# Annuity



## CharlieMCFC (Jan 27, 2016)

Does anyone know if it's possible to use UK pension savings to buy an annuity that pays out in Euros? I want to insulate myself from currency fluctuations.


----------



## bob_bob (Jan 5, 2011)

You want to insulate yourself from currency fluctuations using the Euro as base funding? Good luck with that one.


----------



## CharlieMCFC (Jan 27, 2016)

bob_bob said:


> You want to insulate yourself from currency fluctuations using the Euro as base funding? Good luck with that one.


I don't understand your point Bob. Surely if I live in a country that has the Euro,
then having income in £s means I'm exposed to exchange rate changes, which I guess could be quite severe over say a 20 year period. But if my income is set in Euros, it'll be predictable. Or am I missing something?


----------



## bob_bob (Jan 5, 2011)

It will be predictable based on the €...not a good move IMHO.


----------



## Moyra (Aug 10, 2014)

Bob
Sorry but can you explain why you think someone should not invest in a Euro annuity vs Sterling annuity. 

Thanks
Moyra


----------



## Lynn R (Feb 21, 2014)

Do you think it's a good idea to buy an annuity at all, given that annuity rates are now at an all time low?

**DATASET ROWS**.
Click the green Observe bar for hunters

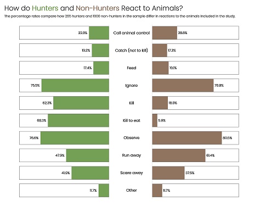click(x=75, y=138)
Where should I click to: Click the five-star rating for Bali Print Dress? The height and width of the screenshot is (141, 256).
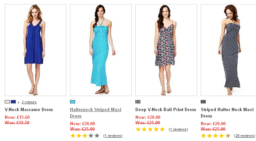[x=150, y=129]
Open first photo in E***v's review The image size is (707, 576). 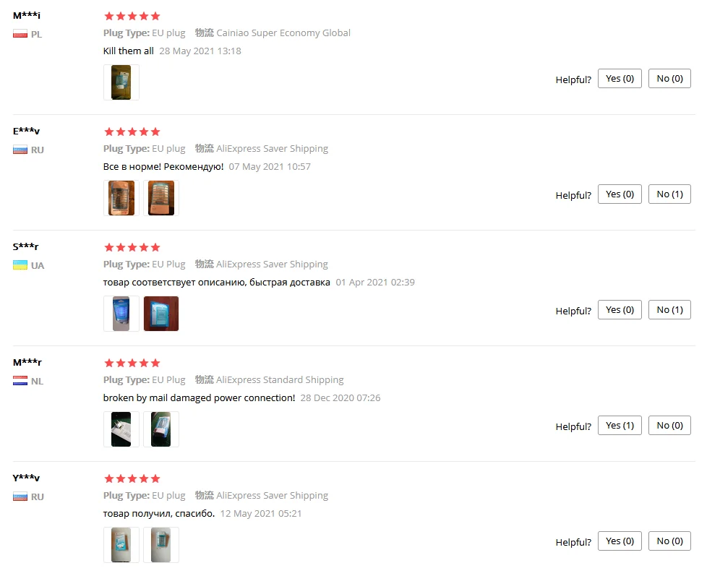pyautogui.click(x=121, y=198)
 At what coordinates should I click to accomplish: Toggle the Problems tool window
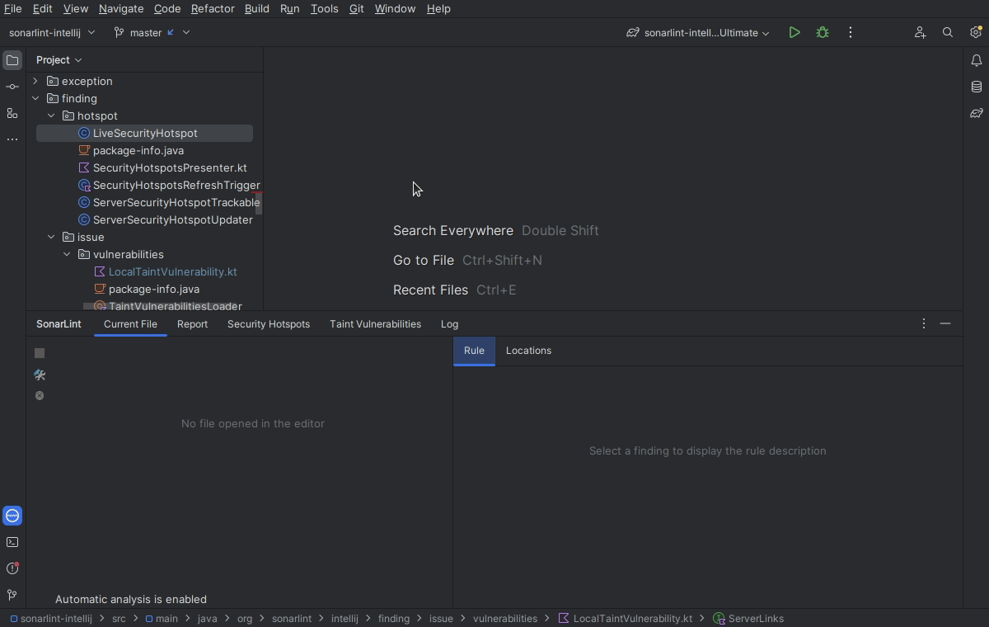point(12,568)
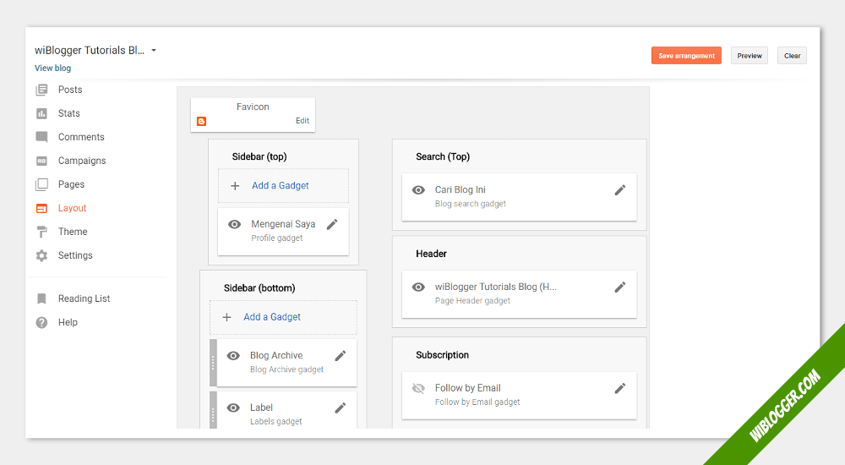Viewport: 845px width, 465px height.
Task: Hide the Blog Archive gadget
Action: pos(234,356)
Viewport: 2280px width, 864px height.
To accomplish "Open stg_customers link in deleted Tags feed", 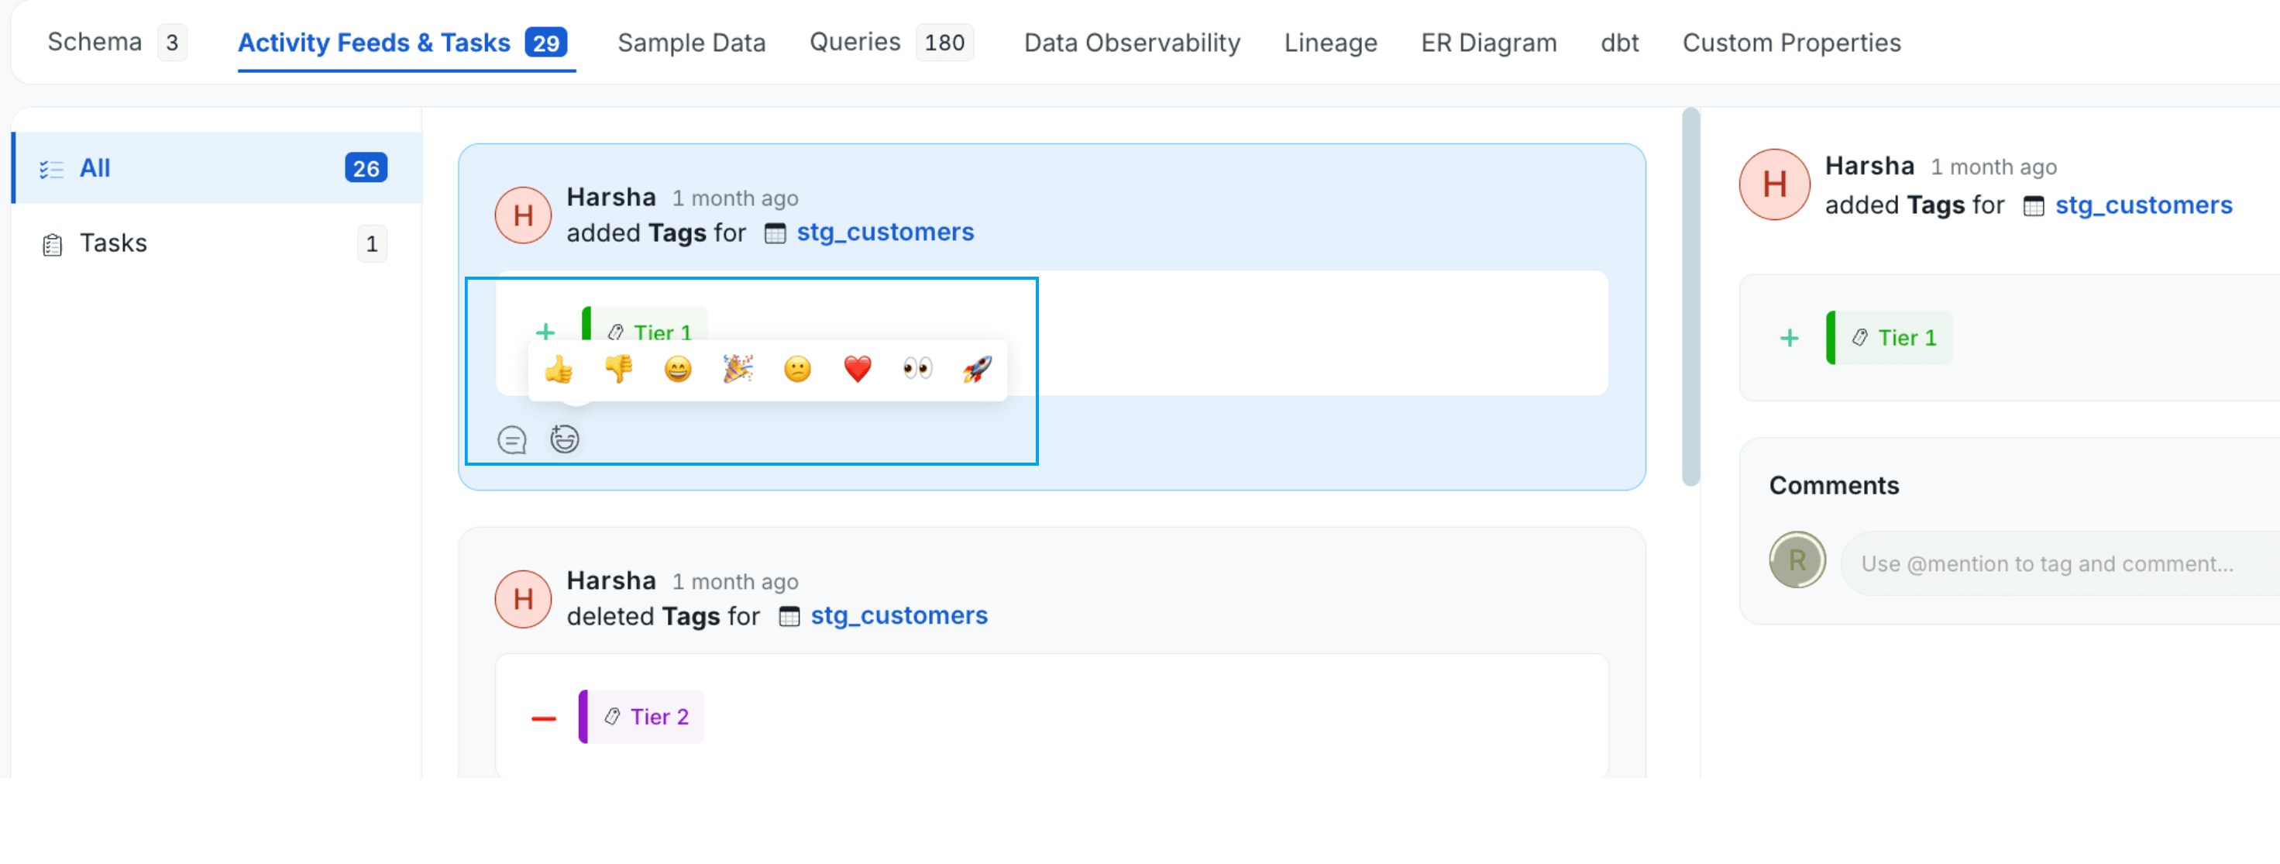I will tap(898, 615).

* * *

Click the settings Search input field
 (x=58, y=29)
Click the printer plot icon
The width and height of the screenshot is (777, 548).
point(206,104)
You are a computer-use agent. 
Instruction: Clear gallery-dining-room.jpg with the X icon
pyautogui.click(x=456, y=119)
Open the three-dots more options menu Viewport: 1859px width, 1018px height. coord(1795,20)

**CHALLENGE**. Copy out the forum thread about buying an annuity in euros in full, word for word.

**TASK RESPONSE**.
# Annuity



## CharlieMCFC (Jan 27, 2016)

Does anyone know if it's possible to use UK pension savings to buy an annuity that pays out in Euros? I want to insulate myself from currency fluctuations.


----------



## bob_bob (Jan 5, 2011)

You want to insulate yourself from currency fluctuations using the Euro as base funding? Good luck with that one.


----------



## CharlieMCFC (Jan 27, 2016)

bob_bob said:


> You want to insulate yourself from currency fluctuations using the Euro as base funding? Good luck with that one.


I don't understand your point Bob. Surely if I live in a country that has the Euro,
then having income in £s means I'm exposed to exchange rate changes, which I guess could be quite severe over say a 20 year period. But if my income is set in Euros, it'll be predictable. Or am I missing something?


----------



## bob_bob (Jan 5, 2011)

It will be predictable based on the €...not a good move IMHO.


----------



## Moyra (Aug 10, 2014)

Bob
Sorry but can you explain why you think someone should not invest in a Euro annuity vs Sterling annuity. 

Thanks
Moyra


----------



## Lynn R (Feb 21, 2014)

Do you think it's a good idea to buy an annuity at all, given that annuity rates are now at an all time low?